— start —
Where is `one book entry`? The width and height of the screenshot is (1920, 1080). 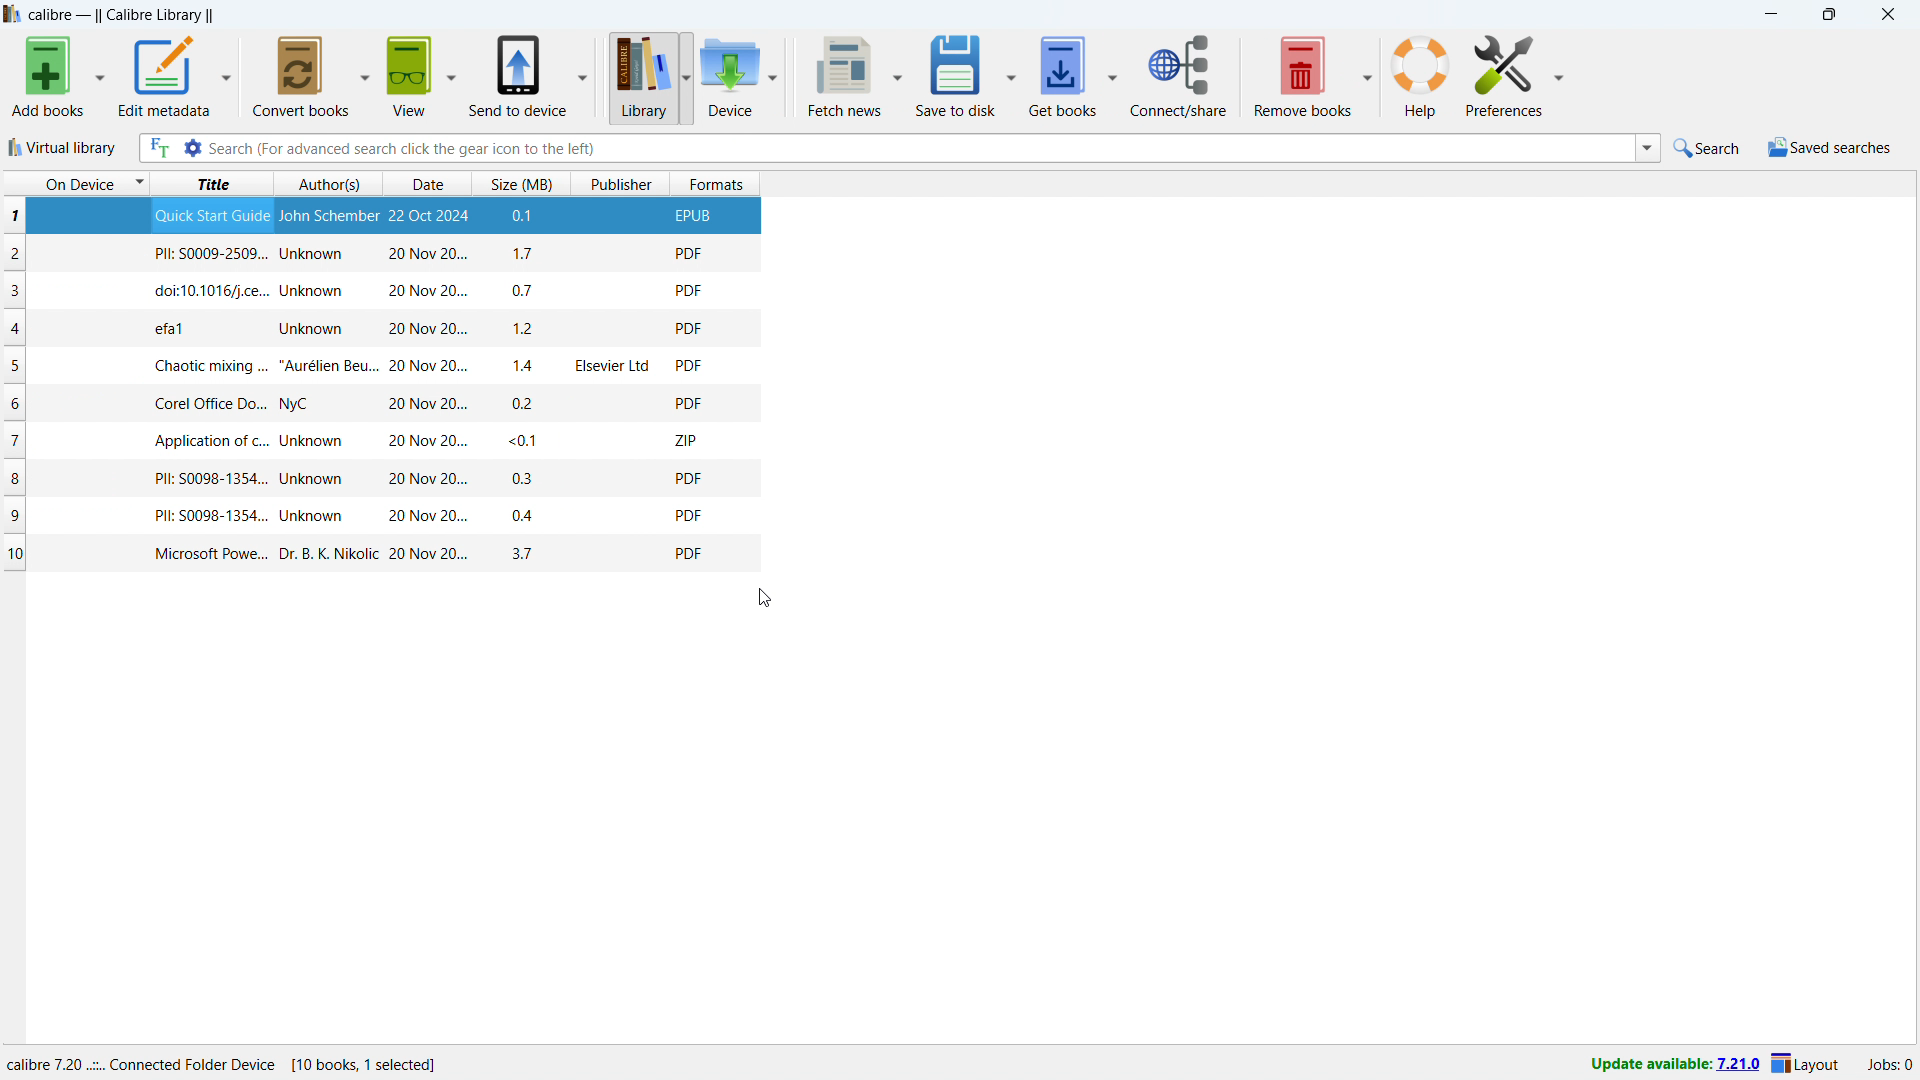 one book entry is located at coordinates (375, 441).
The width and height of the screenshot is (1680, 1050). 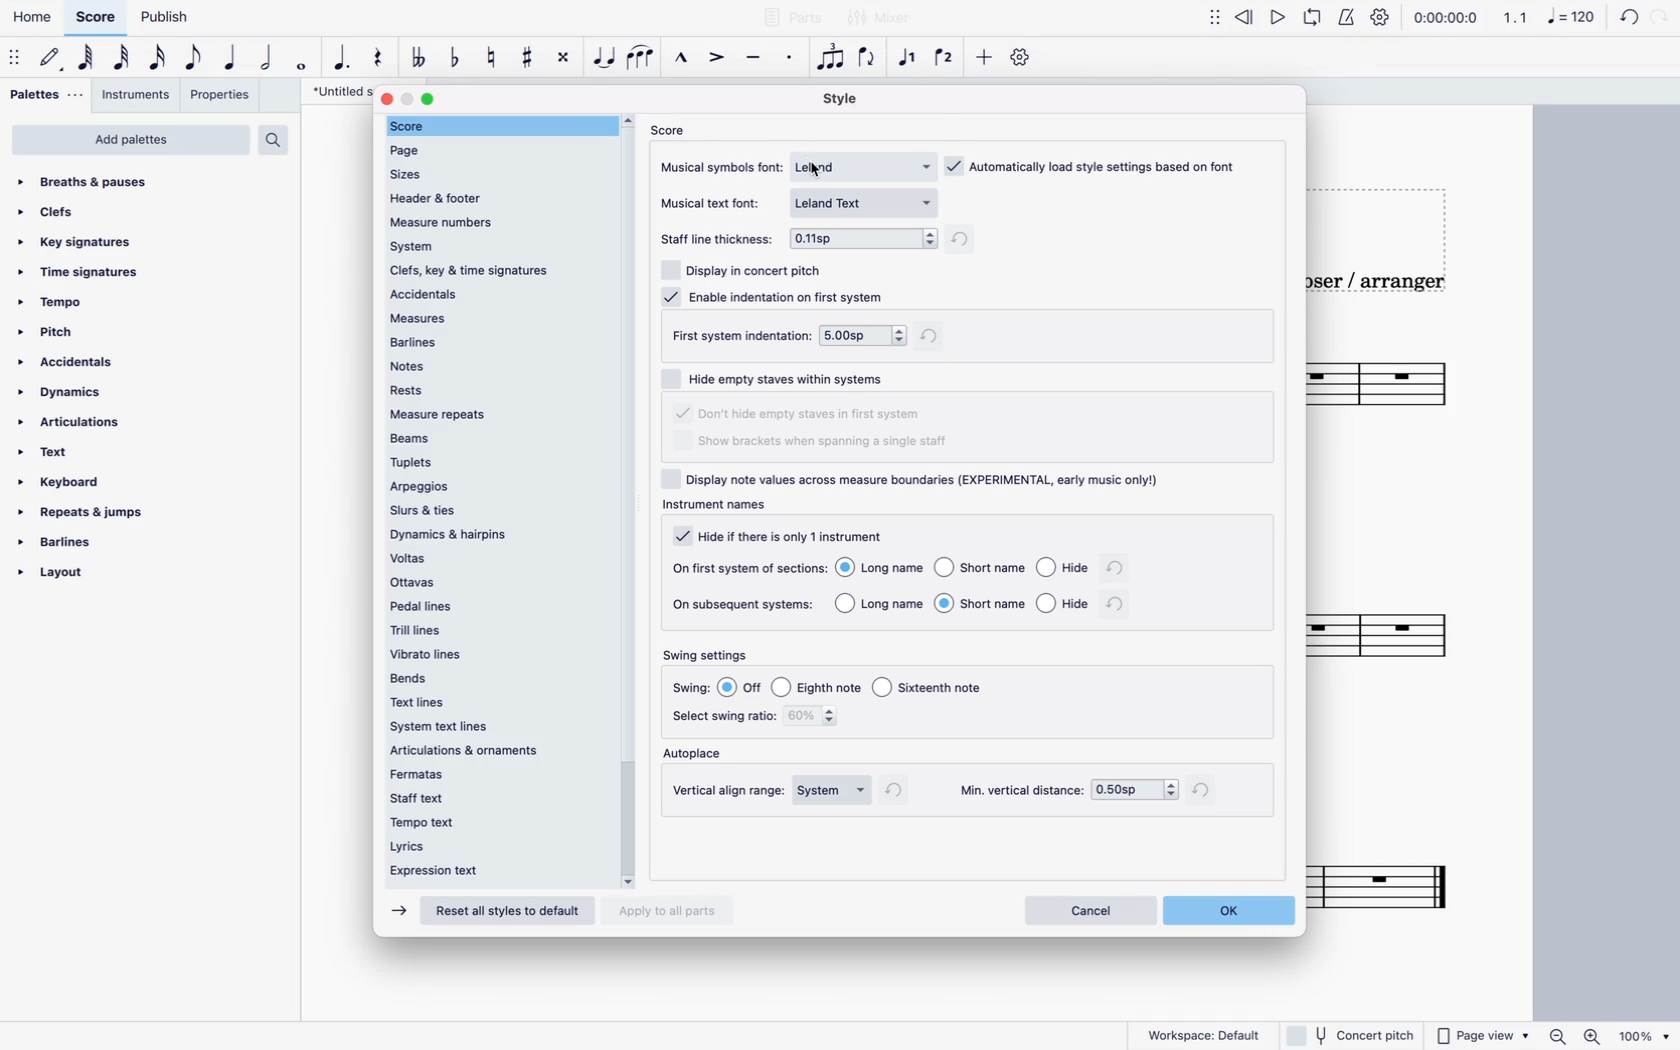 I want to click on back, so click(x=1246, y=13).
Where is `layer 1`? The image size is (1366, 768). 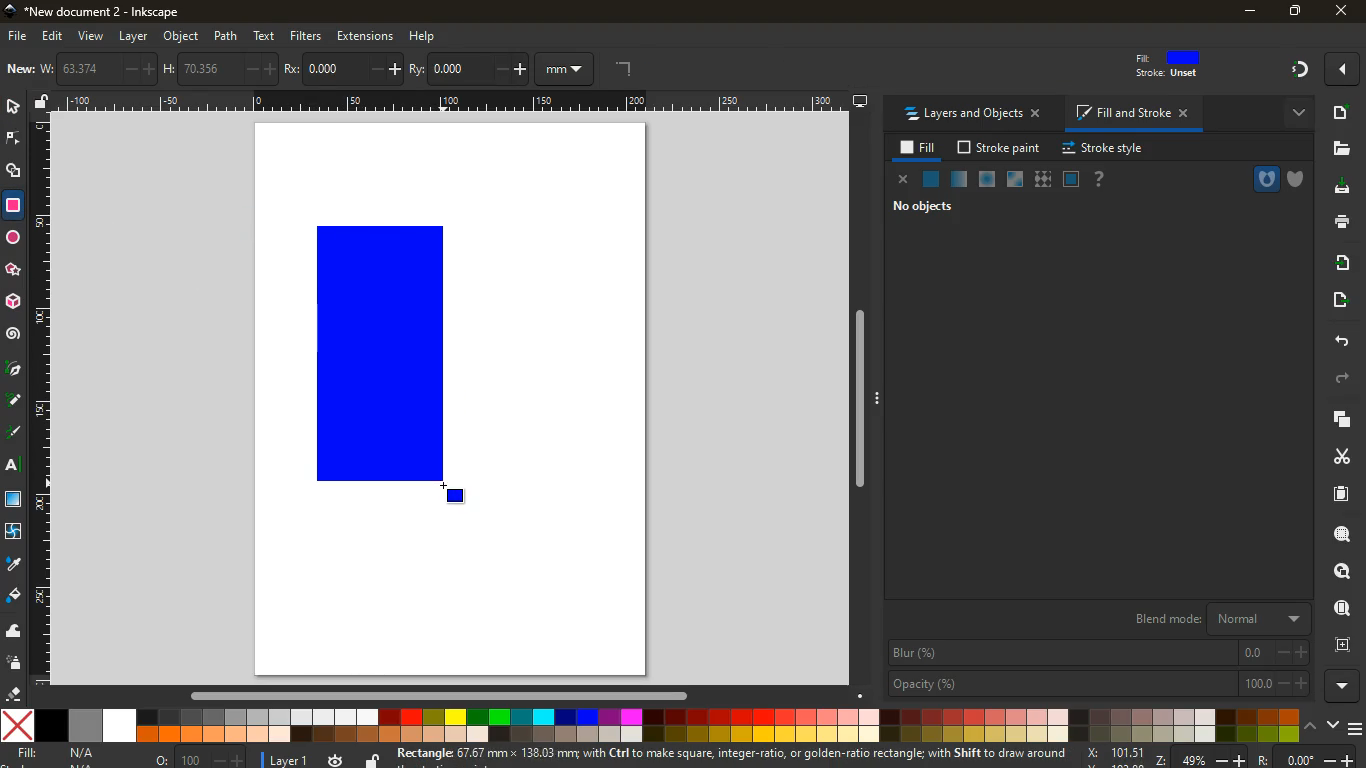
layer 1 is located at coordinates (288, 761).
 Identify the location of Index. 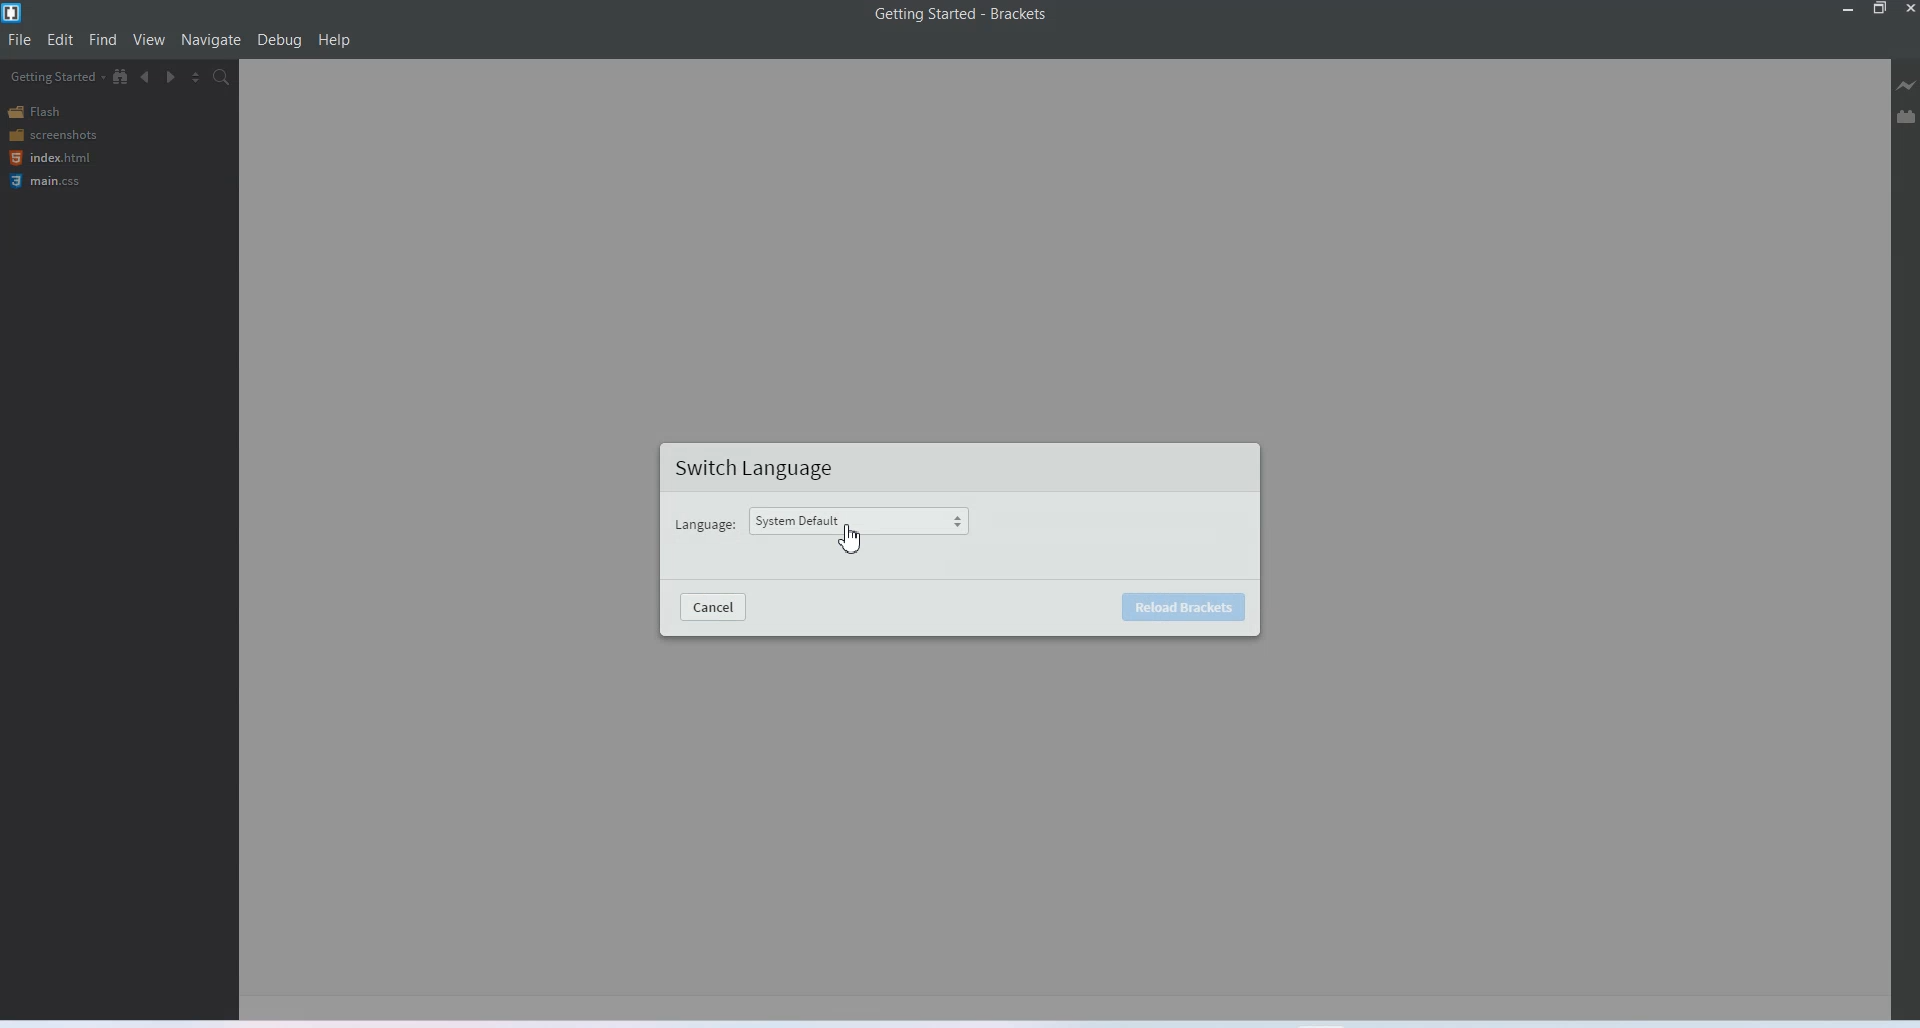
(48, 158).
— end —
• [Problem to work on] In the lines running from the one containing "is (1366, 768)." through the last line, replace "Identify" with "Find" and leave everything else unchanged. Give back only those lines, without the pictures.

• [Output of the task]
Where is `layer 1`? The image size is (1366, 768). 
layer 1 is located at coordinates (288, 761).
 Find the location of Index. 
(48, 158).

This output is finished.